Sure, you could argue that Notre Dame has a bigger national fanbase than IU in terms of how it acquires its fans without having gone to the school.

But if the whole argument is that the Irish's title would impact more fans, doesn't that dismiss what IU fans did to completely take over neutral sites?

Let's say Indiana doesn't win the national title again over the next few years - that would make 2025 even more memorable, considering it happened in a sport that hadn't had a first-time national champ dating back to 1996 Florida.

Compared to the Raptors, who began a streak of eight different NBA champs in as many years, IU going 16-0 for the first time since 1894 Yale was a completely different, and more memorable feat.

Indiana Appears to Be Getting Better and More Solidified as a Program

In the NIL/transfer portal era, we wondered if we'd see new blood in the national championship hunt.

The 2024 Ohio State team, which beat Notre Dame to claim the first title of the 12-team Playoff era, didn't exactly open up those floodgates.

A team with an expensive, talent-rich roster instead got a path to a national championship as a 10-2, non-conference champ participant that no previous team would've gotten.

To Ohio State's credit, it took advantage of that. To Indiana's credit, it also took advantage of the new way to construct a roster, albeit in a different way.

For all this talk about potential expansion to the 24-team Playoff creating even more inclusion, you know what else makes a lasting impact with that?

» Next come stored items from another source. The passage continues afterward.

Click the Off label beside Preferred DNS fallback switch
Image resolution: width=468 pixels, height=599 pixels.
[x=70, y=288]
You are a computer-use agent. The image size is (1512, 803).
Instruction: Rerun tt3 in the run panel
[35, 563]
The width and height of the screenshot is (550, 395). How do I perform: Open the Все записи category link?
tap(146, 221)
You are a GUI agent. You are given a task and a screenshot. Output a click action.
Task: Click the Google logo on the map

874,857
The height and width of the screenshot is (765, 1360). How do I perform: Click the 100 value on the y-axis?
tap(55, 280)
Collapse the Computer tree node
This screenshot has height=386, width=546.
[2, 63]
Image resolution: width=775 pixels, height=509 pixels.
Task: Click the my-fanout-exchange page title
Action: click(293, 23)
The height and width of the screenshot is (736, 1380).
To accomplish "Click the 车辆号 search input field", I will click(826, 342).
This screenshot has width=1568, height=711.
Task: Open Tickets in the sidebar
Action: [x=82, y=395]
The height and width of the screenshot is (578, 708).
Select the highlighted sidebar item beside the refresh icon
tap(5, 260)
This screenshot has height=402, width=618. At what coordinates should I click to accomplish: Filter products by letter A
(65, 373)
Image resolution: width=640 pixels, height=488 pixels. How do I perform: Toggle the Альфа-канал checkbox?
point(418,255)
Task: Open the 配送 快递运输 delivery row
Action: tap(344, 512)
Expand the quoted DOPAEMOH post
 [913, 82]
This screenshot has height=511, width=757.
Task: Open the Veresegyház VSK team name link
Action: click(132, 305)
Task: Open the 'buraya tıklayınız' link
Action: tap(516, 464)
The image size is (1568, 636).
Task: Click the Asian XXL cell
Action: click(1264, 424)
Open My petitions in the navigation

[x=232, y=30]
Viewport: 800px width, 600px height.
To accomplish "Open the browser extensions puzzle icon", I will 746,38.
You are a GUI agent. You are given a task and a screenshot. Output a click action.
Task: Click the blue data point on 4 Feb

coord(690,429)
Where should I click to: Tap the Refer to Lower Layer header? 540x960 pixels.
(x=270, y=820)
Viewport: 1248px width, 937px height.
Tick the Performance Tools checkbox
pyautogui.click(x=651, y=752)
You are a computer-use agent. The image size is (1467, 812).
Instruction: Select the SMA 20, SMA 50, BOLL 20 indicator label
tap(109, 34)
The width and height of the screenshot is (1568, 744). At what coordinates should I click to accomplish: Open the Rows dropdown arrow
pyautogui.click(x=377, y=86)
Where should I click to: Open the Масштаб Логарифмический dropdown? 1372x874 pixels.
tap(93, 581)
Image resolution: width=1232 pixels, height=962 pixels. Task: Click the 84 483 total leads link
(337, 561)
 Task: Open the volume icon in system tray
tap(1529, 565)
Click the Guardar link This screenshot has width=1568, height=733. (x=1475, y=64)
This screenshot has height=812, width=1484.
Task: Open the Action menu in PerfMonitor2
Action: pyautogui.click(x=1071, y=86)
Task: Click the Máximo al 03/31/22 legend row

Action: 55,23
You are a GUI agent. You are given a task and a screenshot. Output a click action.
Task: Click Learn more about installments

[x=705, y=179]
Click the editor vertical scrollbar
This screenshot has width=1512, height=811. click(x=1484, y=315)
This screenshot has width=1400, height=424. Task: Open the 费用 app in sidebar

Watching a 60-something coach take over a program with more losses of anybody in the sport's history, only to rip off a perfect season in Year 2.

Should we expect more stories like Cignetti moving forward? Probably not. But time will tell how IU's run impacts downtrodden programs in the coming years. Even if IU fades from the national picture, that macro impact could be massive.

That's something that a Notre Dame title cannot do.

To be clear, that's a credit to the Irish, who have been chomping at the bit to win their first national title since 1988. It's a program that's 34-7 the last three seasons, two of which ended with top-10 finishes and one of which included a Playoff win against IU.

There's no doubt that for a large percentage of college football fans, many of whom feel one way or another about the Irish, a Notre Dame national title would be a major storyline of the 2020s, much like Michigan was when it ended its title drought in 2023.

Indiana's 2025 Season Will Never Be Dismissed

The Indiana story was a monster, with 30.1 million viewers tuning in to watch the national title game.

If he was, he was part of the most-watched audience for a college football game in 11 years, and the most-watched, non-NFL sporting event since the Chicago Cubs beat the Cleveland Indians in Game 7 of the 2016 World Series.

By the way, the 30.1 million viewers was a 36% year-to-year increase from the 22.1 million that tuned in for the Notre Dame-Ohio State national championship.

But I digress.

What IU did was beyond ratings, and here are plenty of books and/or movies in the works that'll chronicle just how memorable 2025 was. Lord knows the Fernando Mendoza touchdown run felt like watching a sports movie in real life.

Even if that was truly a one-time deal, the act of gatekeeping national title impacts for the traditional powers in today's college football landscape should have a universal reaction.

Indiana fans, and college football, will never move on from the magic of last season, no matter what.